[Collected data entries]
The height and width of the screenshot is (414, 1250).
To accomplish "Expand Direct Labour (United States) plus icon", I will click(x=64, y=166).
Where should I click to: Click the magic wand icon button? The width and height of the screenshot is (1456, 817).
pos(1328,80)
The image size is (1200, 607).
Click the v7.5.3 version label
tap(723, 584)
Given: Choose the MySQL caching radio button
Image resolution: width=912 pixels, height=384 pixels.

---

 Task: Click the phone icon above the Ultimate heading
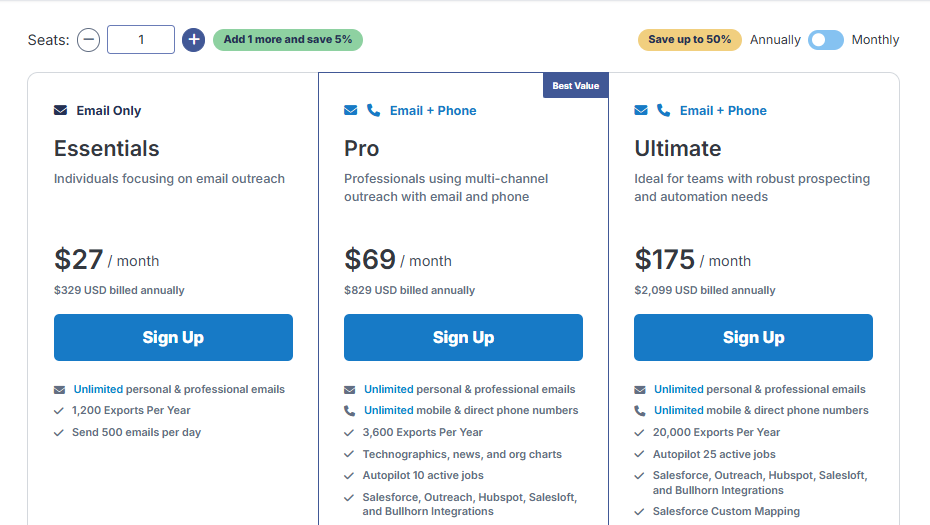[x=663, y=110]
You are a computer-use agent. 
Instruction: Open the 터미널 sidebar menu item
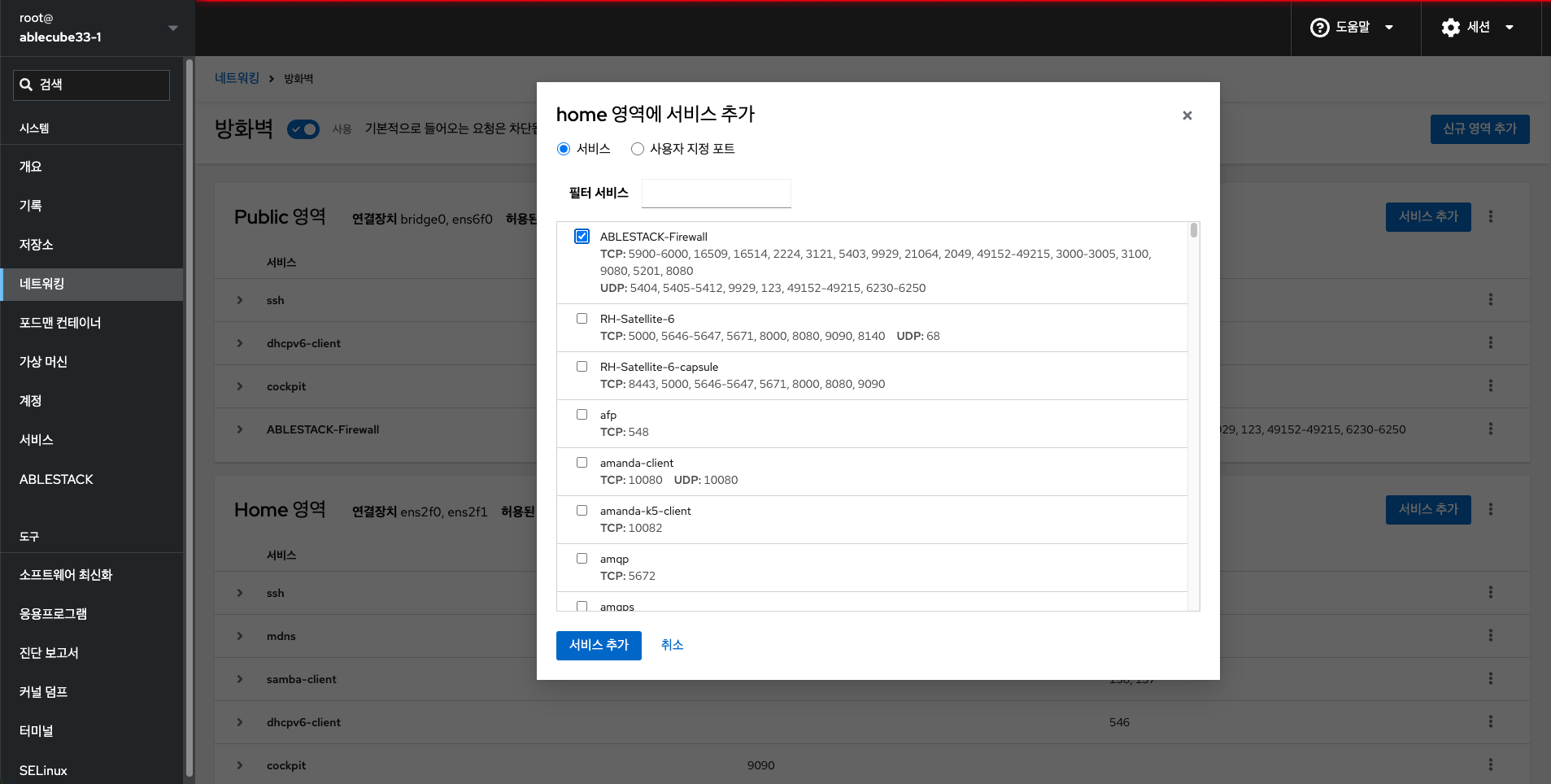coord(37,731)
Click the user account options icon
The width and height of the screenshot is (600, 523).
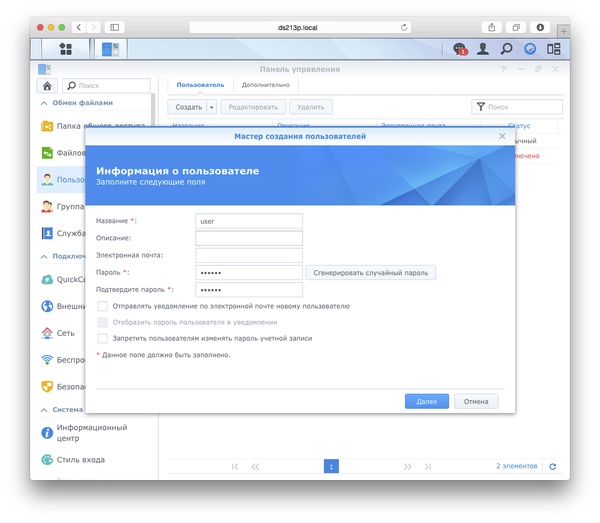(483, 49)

◆ **TRY IT**: Here the output must be the lines above from the line with "Where should I" to the line with "Image resolution: width=912", both included, duplicated word for word and nothing else.

◆ **RESULT OF THE EXERCISE**:
Where should I click to: Click the magic wand icon button? The width and height of the screenshot is (1456, 817).
pos(1328,80)
The image size is (1200, 607).
Click the v7.5.3 version label
tap(723, 584)
Given: Choose the MySQL caching radio button
Image resolution: width=912 pixels, height=384 pixels.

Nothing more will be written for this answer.